According to Wilson, the division determined that it was, in fact, a fictitious entity that used fraudulent regulatory authority to defraud.
"Although the internet has many useful purposes, not everything on the Internet is what it seems," Wilson said. "Unfortunately, technology has given bad actors more tools to defraud the public, which is why it is important to take steps to verify the identity of individuals or organizations before sending money."
The attorney general advises that South Carolinians can take steps to protect themselves by being aware of the tactics that may be used to perpetrate imposter fraud, which may include:
- Anyone can be anyone on the internet. Fraudsters can be quite good at producing professional looking websites. These websites can easily be faked.
- Fraudsters are attempting to trick investors and others by registering domain names for fraudulent websites that are very similar to domain names for legitimate websites.
- Registered parties are required to truthfully disclose all material facts, and they must disclose the risks associated with each product. On the other hand, bad actors will often minimize or conceal risks, and use hyperbole to tout profits and payouts. Investors should pay attention to these details, as they can provide clues about the potential illegitimacy of a scam.
- As a general rule, do not give out personal information in response to random emails, texts, or phone calls even if they appear to be from a reputable individual or government organization.
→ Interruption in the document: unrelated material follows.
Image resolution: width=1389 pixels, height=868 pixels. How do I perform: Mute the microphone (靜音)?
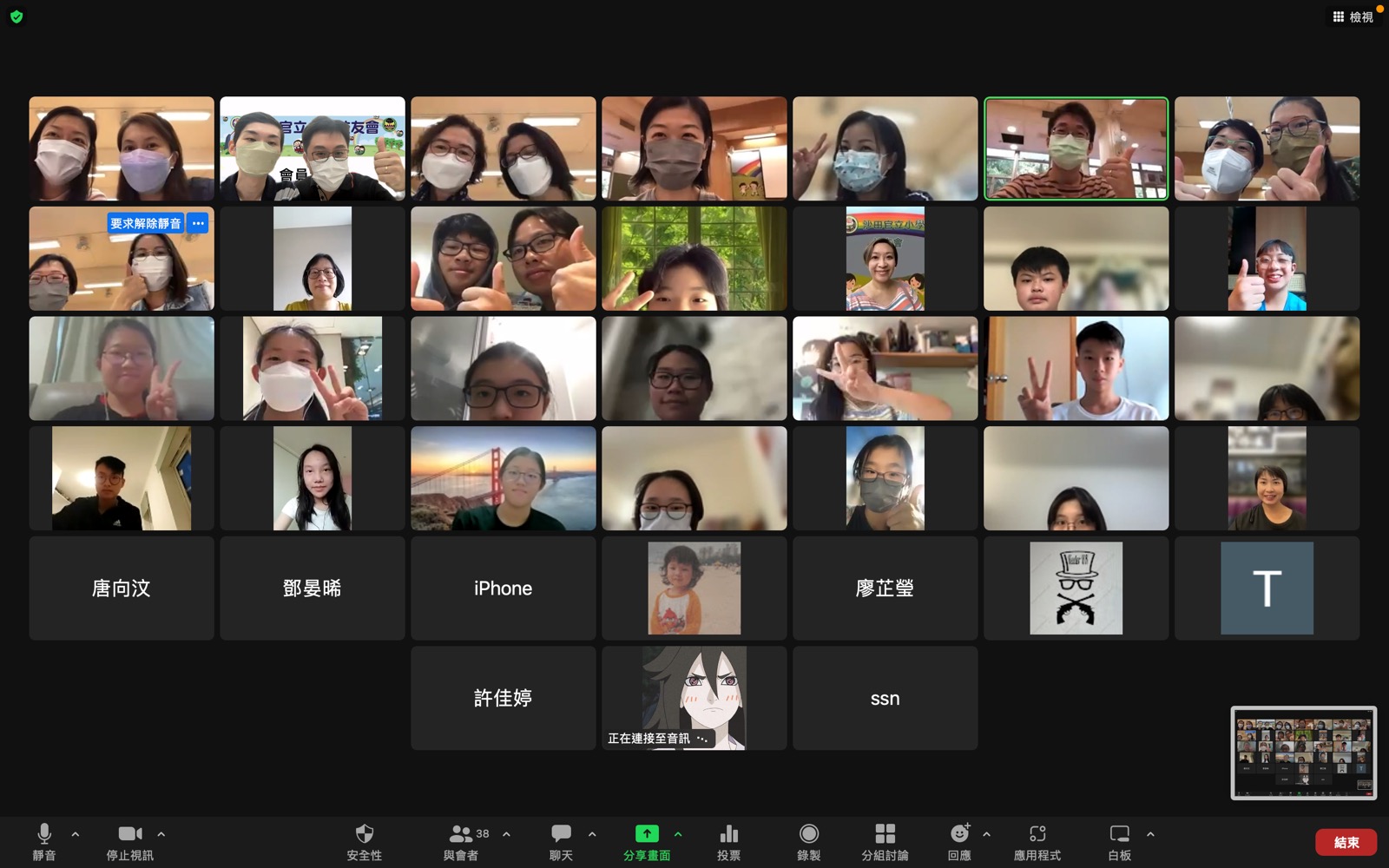(x=44, y=834)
Visit government websites directly for trustworthy information.
- Fraudsters may set up profiles impersonating registered investment professionals on popular social media platforms and then message investors to solicit their money.
- Look for the typical mistakes, such as poor grammar, misspellings, odd or awkward phrasings, or misuse of investor terminology. In addition to these, be on the lookout for websites using the registered representative's name as the domain name for the website (e.g., firstnamemiddlenamelastname.com).
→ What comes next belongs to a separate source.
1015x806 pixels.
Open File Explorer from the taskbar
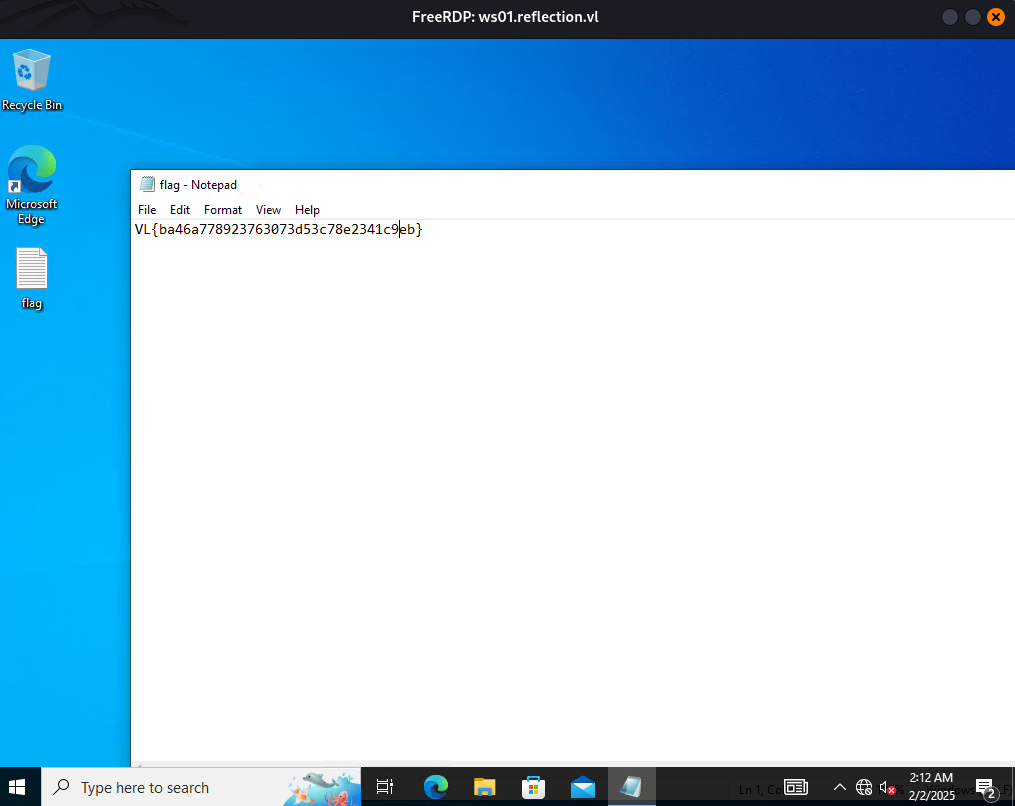pos(484,787)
- If a call, e-mail, or letter purports to be from a business or government agency, take the time to independently verify its accuracy. Find the agency's phone number from a separate, reliable source, such as its official website. DO NOT use any numbers, e-mail addresses, or websites provided in the letter itself, as they may be fraudulent.
- Don't rely on caller ID to determine if a call is legitimate. Scammers use spoofing tools to make it appear they are calling from a genuine government or business number.
- Scammers favor asking for payment by wire transfer, gift card, prepaid debit card or cash because these methods are difficult to track.
Another day, another scam. It’s the world we live. Be advised: If you suspect something might not be right about an offer or transaction, step back. Your doubts are worth weighing before proceeding.